Similarly, I imagine Grean as being able to function in two distinct cognitive modes: one featuring a normal humanoid consciousness and the other being "puppet mode", with a subtle subconscious influence imposed by the unseen Huaoshy.

THE MULE by Michael Whelan
I've long enjoyed how Asimov depicted the ability of The Mule to control human minds: "minds are dials, with pointers that indicate the prevailing emotions...I learned that I could reach into those minds and turn the pointer to the spot I wished".

I Imagine that the Huaoshy can quietly observe Grean's on-going behavior and guide it so as to assure that Trysta and Grean will reach a satisfactory compromise on the nature of the final Reality Change. For the Huaoshy, Grean's brain is like a control panel for determining the future of Earth and the prospects for we humans.

Mind Control
Any story that introduces mind control as a plot element will risk offending readers. I'd like to reveal to readers the idea of mind control at an early point in the Exode Trilogy. I want to include several characters who have doubts about their own free will and fears about being mere puppets for the Huaoshy. At times, Gohrlay, Kach and Grean all worry about being subjected to telepathic mind control.

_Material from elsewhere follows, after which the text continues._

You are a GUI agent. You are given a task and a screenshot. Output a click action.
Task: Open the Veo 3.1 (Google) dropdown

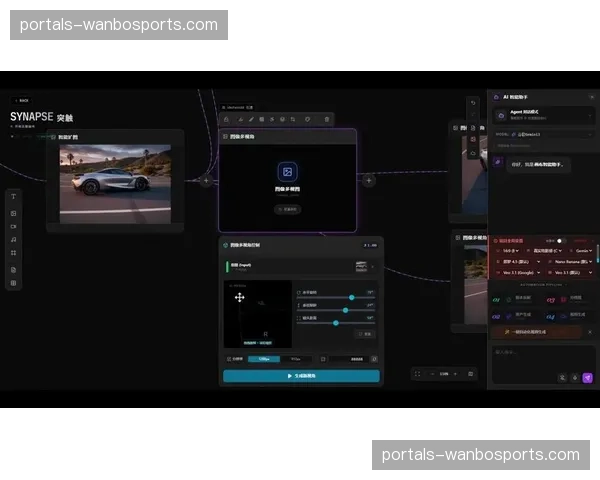pos(517,272)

One of the most annoying reading experiences of my life was grinding through Philip José Farmer's To Your Scattered Bodies Go. I've never been able to decide what was most annoying, 1) the relentlessly dualistic premise that humans have two parts, a physical body and a "wathan" or 2) the idea that there were otherwise stupid and bumbling aliens who could manufacture replacement human bodies as hosts for the wathans that carried the memories of dead humans.

Farmer enjoyed writing fantasy stories in which he could combine real figures from history with fictional characters. His silly methods for dressing up his stories in the guise of science fiction simply did not work for me. Had he been born after fantasy became a better paying genre, I doubt if he would have bothered to present his stories as science fiction.

I've previously described my preference for a less magical science fiction plot device as an alternative to the "wathan". I certainly want to avoid annoying readers of the Exode Trilogy by teasing them about the Creators and mind control and leaving them in constant doubt about the free will of the characters in the story.

I found it hard to care about the characters in Riverworld...they just seemed like a jumble of puppet-like characters in some computer game...simply restart the game and you can play out their fates along a different plot arc.

This is a danger in time travel stories too. Why care about the characters when the author of the story can, upon a whim, go back in time and change everything that happens in a character's life?


Exode, the final book of the Exode Trilogy, puts an end to such time travel worries since the Huaoshy have by that point changed the dimensional structure of the universe so as to make time travel impossible. Is there an equally effective antidote to reader doubts about mind control puppetry?

Pod People
For the Hollywood folks who think "science fiction" means "horror", it can be profitable to trigger the human aversion that is experienced when something has human form but alien behavior.

One of my goals in the Exode Trilogy is to parade before readers a collection of non-human characters while usually allowing the aliens and robots to seem quite human.

The Exode Trilogy character that I want to come closest to having some zombie-like behavior is Syon. When the Pla pay attention to Syon it is important that they see "her" as a rather simple robot without interesting behavior. However, the reader will have the pleasure of knowing that Syon is a sophisticated artificial life form.

Grean knows that the Kac'hin were created with the intent that they function to allow efficient interactions between humans and the Huaoshy. However, Grean has never experienced any conscious communication or contact with the Huaoshy.

While on Earth and working to find a viable future for we humans, Trysta challenges Grean and demands to know why Grean does the bidding of the alien Huaoshy. Trysta, as an Asterothrope, is not particularly alarmed by Grean's physical appearance, but Grean's devotion to the unseen aliens annoys Trysta.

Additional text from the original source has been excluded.